▶ **INSTRUCTIONS FOR THE TASK**
Please read the comments on Google's two-factor authentication below: what does Google give you instead of prompting for authentication at each page you visit while logged in?

▶ **PASSAGE**
As a side note – despite personal use, I had no idea what to make of Google as an enterprise offering until they bought Postini; that made me sit up and take notice.
It isn’t technically two factor, but it’s better to think about it as cached credentials from two factors.
Each page you visit on Google while you’re logged in requires authentication, but Google doesn’t prompt you at each page, instead it gives you a cookie. That cookie is representative of successful two factor authentication. The generated key that you give to Thunderbird (or GoogleTalk, ….) falls into the same category.
When you close your browser or restart your computer and then visit Google again, it doesn’t typically challenge you for two factor authentication – it trusts your computer’s security. The same applies to the Application specific passwords.
Note that you can rescind them at any time from the same UI that generated them. Google will also tell you the IP addresses of recent sessions along with location and application classic (desktop, mobile, ….).
I’ve been using two factor authentication from Google for a few years (on all of my accounts) and am quite happy with it.
All the comments are great but I am also concerned of what data was taken on his e-mail. A so sophisticated and time consuming attack makes me think that there where interesting emails.
The bigger question here is: What the heck is a CEO of a company using GMail service at all and putting any company info on its servers?
Why isn’t he using his own company’s server for sensitive email, one that he presumably has control over, including long password, SSL transport, SFTP ability to get in behind the scenes and change the password.
Plus, to boot, he doesn’t have to put any sensitive information on a Google server, which a) may still be powned by the Chinese hackers for all we know, b) is owned by the notorious DoubleClick and subject to its Google advertiser scanning (along with any additional vulnerabilities that it might bring), and c) good luck getting hold of someone live to do something about it right away once the breach occurs.
The lesson here is not to rely on a proven untrustworthy Google for any critical information in non-pre-encrypted 256-bit AES server storage, period.
Unless it is a throw away email address, you should only use email in which you have 24 hour access to a live person who can help you with access to the server in such cases.
Apparently, the CEO doesn’t trust his own IT staff, so maybe the question ought to be asked: why should anyone else?
@Mouzer – While we in the tech world would like to think that all companies large and small have the luxury of setting up their own servers, maintaining the infrastructure, etc., it’s just not the case. The unfortunate fact – as Google’s domains and apps sales attest – is that most small businesses simply want to turn these functions over to someone else and focus on their own revenue-generating activities.
It is for that reason that 3rd party 2FA systems exist.
Either he’s technical enough to make that decision himself or he’s not. If he’s not, who does he trust: his hiring protocol or Google?
Running your own servers for public facing services requires expert knowledge in server security as well as in the specific service.
The company’s expertise is in content delivery. It’s far safer and more secure to outsource requirements in which you don’t have expertise to trusted 3rd parties.
Again, it being a small, recent, start-up company, his gmail address probably is much older than Cloudflare itself and still gets more email than his Cloudflare address. And gmail’s spam filtering is better than most people could do for themselves.

▶ **PROVIDED MATERIAL**
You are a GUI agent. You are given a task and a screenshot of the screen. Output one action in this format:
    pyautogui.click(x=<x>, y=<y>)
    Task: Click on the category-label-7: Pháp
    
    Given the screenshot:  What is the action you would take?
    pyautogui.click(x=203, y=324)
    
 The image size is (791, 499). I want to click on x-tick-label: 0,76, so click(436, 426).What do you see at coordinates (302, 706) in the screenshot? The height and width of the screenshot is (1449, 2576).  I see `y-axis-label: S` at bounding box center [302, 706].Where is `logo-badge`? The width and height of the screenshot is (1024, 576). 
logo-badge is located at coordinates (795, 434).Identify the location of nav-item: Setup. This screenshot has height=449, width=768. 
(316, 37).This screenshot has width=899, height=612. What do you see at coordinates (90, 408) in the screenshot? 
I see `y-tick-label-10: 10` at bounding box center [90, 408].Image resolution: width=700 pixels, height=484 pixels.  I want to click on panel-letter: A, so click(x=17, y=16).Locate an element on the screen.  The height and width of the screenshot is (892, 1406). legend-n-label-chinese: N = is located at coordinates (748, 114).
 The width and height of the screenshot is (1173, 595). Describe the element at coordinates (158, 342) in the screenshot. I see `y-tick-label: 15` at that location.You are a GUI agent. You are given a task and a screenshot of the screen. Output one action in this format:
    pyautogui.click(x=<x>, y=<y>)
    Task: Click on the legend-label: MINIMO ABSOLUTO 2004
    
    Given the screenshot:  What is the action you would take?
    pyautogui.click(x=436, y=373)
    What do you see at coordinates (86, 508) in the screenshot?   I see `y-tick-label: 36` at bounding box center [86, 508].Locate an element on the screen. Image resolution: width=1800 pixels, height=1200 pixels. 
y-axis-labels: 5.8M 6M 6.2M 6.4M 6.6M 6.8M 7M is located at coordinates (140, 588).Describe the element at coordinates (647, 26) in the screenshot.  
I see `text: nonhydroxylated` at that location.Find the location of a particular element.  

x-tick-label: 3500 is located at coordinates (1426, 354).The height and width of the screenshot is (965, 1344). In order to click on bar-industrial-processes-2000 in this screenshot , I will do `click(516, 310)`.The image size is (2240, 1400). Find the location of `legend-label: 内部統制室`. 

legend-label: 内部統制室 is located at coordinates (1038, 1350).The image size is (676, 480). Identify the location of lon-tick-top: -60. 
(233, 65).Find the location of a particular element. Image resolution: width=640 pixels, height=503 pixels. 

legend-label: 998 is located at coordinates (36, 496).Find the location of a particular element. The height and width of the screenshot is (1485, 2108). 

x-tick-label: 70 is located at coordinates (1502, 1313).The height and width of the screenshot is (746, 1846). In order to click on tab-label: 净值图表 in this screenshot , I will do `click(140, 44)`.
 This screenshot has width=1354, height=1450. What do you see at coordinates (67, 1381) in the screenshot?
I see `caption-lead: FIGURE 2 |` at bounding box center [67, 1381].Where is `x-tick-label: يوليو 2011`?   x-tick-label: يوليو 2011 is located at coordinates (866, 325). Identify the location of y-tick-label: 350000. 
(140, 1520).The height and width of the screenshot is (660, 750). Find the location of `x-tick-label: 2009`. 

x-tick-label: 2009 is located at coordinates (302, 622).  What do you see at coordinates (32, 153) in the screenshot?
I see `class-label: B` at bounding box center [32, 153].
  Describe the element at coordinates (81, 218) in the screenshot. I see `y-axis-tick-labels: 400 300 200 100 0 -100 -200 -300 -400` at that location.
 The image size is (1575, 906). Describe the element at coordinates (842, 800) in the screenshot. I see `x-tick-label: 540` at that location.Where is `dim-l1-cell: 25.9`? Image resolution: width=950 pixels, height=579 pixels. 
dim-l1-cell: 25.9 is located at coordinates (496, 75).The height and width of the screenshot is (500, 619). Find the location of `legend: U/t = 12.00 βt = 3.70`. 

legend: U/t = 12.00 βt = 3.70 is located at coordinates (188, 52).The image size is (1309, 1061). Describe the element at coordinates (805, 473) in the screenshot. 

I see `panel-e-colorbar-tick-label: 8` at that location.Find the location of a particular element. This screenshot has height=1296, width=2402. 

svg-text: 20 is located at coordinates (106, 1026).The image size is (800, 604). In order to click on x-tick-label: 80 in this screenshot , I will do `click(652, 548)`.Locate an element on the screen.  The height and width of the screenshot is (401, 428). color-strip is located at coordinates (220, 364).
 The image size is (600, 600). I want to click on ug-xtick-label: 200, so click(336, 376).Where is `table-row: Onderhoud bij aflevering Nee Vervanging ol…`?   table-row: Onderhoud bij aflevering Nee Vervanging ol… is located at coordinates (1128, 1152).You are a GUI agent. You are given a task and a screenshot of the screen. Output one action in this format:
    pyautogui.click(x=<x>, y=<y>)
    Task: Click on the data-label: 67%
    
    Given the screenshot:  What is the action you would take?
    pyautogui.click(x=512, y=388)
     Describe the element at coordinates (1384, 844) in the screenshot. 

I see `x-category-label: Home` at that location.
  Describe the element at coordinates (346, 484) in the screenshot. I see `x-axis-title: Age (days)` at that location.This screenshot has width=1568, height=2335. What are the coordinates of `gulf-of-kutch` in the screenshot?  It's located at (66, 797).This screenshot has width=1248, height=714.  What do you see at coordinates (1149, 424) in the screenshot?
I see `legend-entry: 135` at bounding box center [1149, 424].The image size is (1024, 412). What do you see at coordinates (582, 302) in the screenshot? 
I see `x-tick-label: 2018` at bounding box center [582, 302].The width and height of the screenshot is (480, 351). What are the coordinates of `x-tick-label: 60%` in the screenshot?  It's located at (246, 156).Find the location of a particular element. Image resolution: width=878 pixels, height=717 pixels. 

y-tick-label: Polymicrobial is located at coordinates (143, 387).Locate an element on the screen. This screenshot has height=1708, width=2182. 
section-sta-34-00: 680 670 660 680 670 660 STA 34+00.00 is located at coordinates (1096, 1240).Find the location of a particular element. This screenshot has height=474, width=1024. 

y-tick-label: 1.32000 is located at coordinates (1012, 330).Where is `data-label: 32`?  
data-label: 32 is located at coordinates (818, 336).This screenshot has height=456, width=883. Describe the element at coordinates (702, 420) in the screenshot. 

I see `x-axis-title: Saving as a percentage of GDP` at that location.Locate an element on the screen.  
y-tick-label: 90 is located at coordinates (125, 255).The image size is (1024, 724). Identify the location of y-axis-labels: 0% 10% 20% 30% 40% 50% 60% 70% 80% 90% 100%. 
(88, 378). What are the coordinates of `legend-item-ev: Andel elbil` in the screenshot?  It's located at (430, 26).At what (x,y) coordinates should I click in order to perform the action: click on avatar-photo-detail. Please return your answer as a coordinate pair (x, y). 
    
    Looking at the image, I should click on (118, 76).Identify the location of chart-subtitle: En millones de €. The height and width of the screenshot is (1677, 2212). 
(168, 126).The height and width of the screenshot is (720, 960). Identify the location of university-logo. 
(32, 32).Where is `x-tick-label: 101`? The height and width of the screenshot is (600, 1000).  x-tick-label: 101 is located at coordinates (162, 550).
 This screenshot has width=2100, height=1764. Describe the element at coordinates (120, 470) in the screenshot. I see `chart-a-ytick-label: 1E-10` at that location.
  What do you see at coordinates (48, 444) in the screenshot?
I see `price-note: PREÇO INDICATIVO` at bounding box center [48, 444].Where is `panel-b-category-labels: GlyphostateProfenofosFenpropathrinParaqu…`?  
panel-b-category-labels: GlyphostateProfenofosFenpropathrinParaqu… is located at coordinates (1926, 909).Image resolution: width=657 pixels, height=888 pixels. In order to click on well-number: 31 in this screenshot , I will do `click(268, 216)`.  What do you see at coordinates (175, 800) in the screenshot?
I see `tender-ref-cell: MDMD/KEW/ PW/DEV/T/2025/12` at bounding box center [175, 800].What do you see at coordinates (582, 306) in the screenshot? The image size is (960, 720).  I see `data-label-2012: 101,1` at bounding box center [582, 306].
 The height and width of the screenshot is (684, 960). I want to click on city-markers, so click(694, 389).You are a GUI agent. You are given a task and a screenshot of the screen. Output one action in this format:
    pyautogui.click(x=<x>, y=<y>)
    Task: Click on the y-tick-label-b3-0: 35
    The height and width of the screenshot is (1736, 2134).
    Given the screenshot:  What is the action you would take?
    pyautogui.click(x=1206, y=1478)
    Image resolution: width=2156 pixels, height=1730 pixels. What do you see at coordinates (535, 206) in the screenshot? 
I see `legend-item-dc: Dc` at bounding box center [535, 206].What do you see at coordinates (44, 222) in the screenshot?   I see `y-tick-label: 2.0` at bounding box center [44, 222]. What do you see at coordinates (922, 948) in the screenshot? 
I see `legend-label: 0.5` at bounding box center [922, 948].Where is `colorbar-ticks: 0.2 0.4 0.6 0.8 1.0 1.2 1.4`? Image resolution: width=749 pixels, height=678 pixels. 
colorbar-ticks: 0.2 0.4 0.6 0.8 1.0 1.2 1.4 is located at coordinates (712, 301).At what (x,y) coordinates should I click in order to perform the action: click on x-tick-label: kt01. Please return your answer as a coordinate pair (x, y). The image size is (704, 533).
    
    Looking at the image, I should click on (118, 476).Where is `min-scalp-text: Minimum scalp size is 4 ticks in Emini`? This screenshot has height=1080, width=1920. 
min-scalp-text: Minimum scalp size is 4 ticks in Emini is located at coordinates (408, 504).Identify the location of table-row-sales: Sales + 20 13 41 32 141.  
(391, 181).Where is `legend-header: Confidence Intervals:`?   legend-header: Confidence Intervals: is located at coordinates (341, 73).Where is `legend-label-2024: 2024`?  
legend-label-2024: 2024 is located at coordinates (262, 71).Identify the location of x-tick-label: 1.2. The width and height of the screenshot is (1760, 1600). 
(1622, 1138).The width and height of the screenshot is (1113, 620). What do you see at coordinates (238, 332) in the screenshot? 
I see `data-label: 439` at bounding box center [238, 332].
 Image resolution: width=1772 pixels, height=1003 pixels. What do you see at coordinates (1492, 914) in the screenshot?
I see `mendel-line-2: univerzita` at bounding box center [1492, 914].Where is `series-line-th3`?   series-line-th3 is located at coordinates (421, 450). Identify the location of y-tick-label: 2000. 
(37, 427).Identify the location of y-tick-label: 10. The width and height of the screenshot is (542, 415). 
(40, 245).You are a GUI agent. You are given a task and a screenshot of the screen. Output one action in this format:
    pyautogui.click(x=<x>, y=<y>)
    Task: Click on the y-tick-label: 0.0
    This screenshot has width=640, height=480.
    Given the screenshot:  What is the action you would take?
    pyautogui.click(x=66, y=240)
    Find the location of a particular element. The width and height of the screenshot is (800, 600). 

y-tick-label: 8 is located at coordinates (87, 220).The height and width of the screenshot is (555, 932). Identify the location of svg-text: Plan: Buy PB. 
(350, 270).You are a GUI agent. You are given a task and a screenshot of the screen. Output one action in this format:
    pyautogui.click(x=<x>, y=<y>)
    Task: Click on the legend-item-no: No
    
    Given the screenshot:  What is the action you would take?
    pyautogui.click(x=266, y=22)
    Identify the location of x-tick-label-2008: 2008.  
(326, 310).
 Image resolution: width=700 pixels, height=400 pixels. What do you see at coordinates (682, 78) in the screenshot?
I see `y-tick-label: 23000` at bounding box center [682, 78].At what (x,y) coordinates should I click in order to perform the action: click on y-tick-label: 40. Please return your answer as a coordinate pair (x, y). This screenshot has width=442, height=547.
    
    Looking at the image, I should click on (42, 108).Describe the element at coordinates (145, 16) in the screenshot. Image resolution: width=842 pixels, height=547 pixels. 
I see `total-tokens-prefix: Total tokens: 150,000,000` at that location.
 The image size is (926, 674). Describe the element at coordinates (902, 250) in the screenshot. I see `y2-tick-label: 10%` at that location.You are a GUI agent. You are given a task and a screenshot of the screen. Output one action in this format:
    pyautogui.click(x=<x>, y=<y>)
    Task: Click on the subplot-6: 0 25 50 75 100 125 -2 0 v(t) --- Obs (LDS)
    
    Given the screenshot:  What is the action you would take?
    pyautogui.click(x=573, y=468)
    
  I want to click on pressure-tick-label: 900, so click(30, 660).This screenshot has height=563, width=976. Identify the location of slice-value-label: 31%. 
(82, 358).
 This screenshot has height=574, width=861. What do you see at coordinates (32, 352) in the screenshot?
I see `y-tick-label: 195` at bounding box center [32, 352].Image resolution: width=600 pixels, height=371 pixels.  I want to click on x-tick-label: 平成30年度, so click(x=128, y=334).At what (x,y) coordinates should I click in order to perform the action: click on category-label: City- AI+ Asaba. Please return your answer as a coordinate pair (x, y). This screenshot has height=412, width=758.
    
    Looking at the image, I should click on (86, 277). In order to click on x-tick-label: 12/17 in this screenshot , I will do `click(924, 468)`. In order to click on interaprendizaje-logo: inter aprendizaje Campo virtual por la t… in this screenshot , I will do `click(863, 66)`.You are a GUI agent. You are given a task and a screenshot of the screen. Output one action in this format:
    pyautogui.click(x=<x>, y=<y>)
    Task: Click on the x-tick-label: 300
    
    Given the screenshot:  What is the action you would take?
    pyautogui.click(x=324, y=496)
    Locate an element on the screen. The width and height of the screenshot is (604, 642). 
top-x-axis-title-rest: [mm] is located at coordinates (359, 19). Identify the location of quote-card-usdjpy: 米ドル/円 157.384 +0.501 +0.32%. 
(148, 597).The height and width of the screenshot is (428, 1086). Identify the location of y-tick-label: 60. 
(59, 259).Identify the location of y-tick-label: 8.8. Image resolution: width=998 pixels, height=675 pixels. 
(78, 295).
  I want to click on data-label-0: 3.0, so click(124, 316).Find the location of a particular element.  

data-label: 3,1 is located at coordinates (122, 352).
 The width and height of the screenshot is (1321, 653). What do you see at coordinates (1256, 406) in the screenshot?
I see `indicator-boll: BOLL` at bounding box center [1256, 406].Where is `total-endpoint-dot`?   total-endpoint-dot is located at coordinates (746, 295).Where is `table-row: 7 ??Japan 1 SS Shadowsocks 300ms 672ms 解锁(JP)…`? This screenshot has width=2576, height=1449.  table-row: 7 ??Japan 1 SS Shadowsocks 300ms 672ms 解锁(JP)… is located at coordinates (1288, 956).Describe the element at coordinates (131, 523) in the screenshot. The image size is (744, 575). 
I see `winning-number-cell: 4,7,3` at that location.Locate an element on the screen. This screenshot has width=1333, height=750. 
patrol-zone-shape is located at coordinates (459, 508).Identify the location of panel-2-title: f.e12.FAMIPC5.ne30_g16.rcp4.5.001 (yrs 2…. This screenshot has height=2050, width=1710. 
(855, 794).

▶ **PROBLEM SOLUTION**
A cookie that represents successful two-factor authentication.